Tatjana Katharina Alexander (born 1969) is an Australian-born German-Austrian actress. She was born in 1969 in Melbourne, Australia. Her family relocated to Austria, where Alexander graduated from the Academy of Business and Economics in 1989.

After working as production assistant and directors assistant in the theatre in her home town she moved to Los Angeles to study acting at Milton Katsellas' BeverlyHillsPlayhouse. She moved to Sydney to study more at the National Institute of Dramatic Arts (NIDA).

While she stayed with her family in Europe she gave her European debut appearing on episodes of the Austrian television series Stockinger and Inspector Rex in 1996.

In 1998, Alexander moved to Berlin and appeared for the first time in a lead role in Stephan Wagners' debut film, Smoking Cuban Style. 1999 she worked with Lois Weinberger and Markus Heltschl on As Ever - Am Rande Der Arena - a documentary feature film full of allusions and cross-references to Weinberger's work as an artist. The film premiered at the Museum of the 20th Century in Vienna and was invited at many Filmfestivals, among them the International Filmfestival Rotterdam and the Berlin International Filmfestival. In 1999, she worked with Russian director Andrej Nekrassov on his film Ljubov I Drugi Koshmari - Love And Other Nightmares.

In 2000 she began her long collaboration with Filippos Tsitos in his debut film, My Sweet Home, part of the official selection of the Berlin International FilmfestivaI in 2001.

During the following years Alexander worked on three television crime movies in Germany - Tatort Wolf Im Schafpelz, Sechs Zum Essen und Unsterblich Schön - all directed by Tsitos.

In 2004 she became part of the regular cast on the German version of The Office called Stromberg, in which she portrayed Stromberg's manager, Tatjana Berkel. The TV series was nominated for Best German Comedy and received the award in 2005.

In the television drama Breaking Ice, by Falk Schweikhardt shot in 2005 on locations near the Czech border, Alexander portrayed a mother, whose two children break into a lake in winter, fighting for her children's lives while becoming more and more estranged from her husband played by German actor Andreas Patton. Breaking Ice won the Grand Award for best TV-Drama at the New York Festival 2007.

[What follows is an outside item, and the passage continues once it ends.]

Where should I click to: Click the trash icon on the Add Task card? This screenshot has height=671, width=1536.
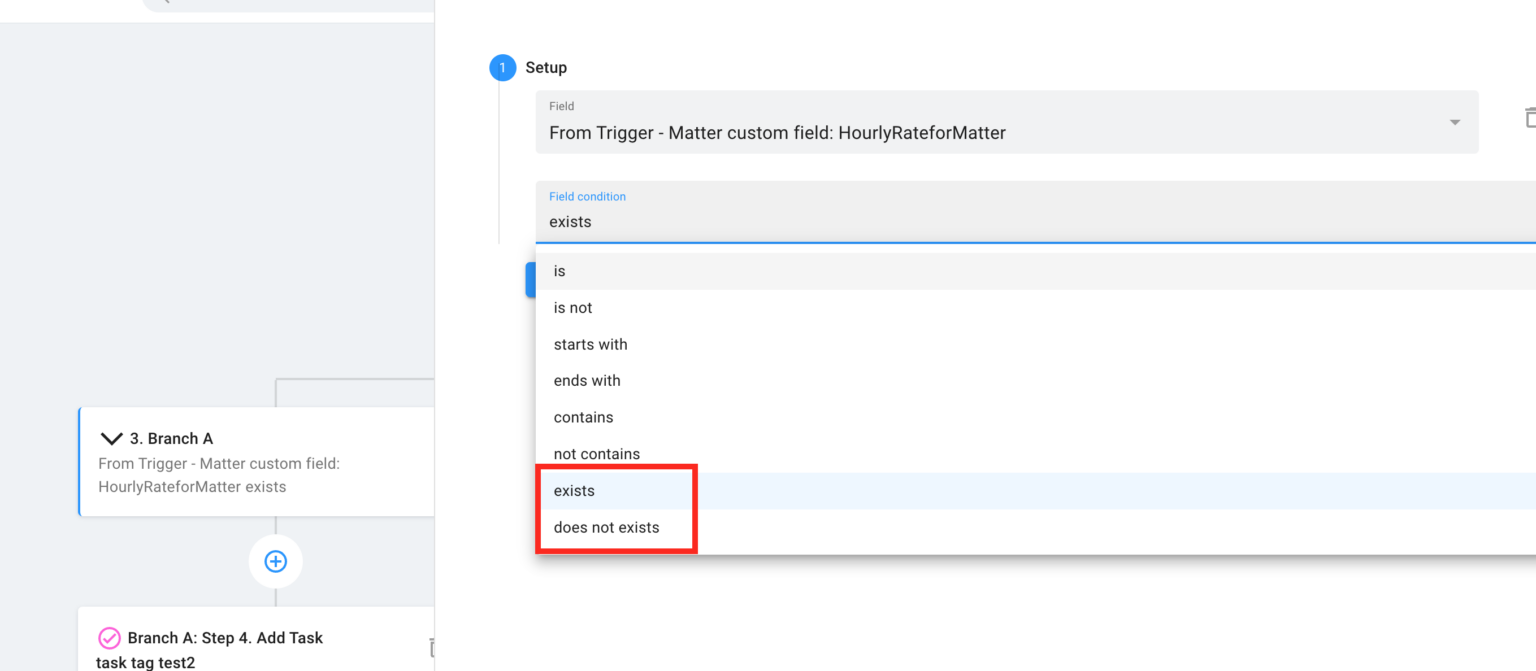(x=431, y=647)
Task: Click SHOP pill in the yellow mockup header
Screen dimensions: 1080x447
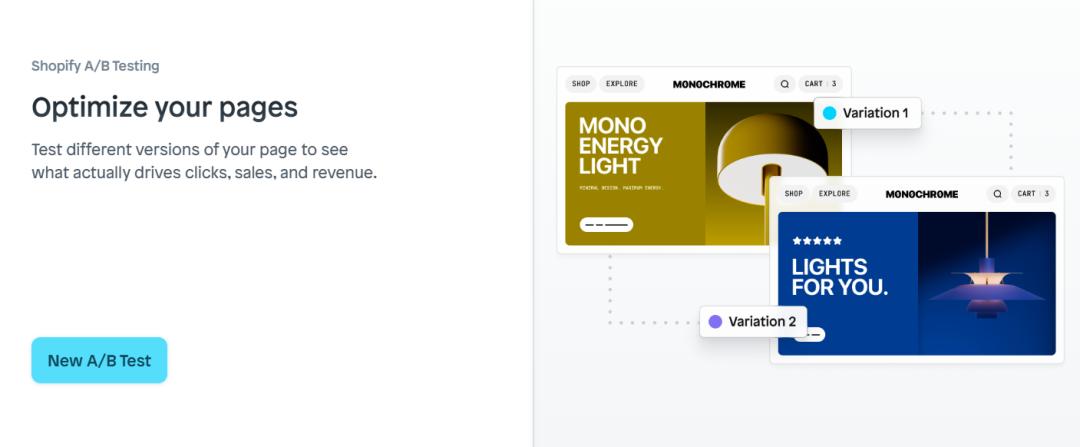Action: click(x=581, y=84)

In 2008 she worked with Andrea Loux (CH) on Hômage to Ingmar Bergman, a two-canal-video installation, shown at the ArtMuseum Bern, Switzerland. In 2011 she played the lead character in Anja Salomonowitz first feature film Spanien, Magdalena a mysterious woman caught up in a story between her ex-husband who is stalking her and Sava, played by French actor Grégoire Colin, a foreigner whom she falls in love with.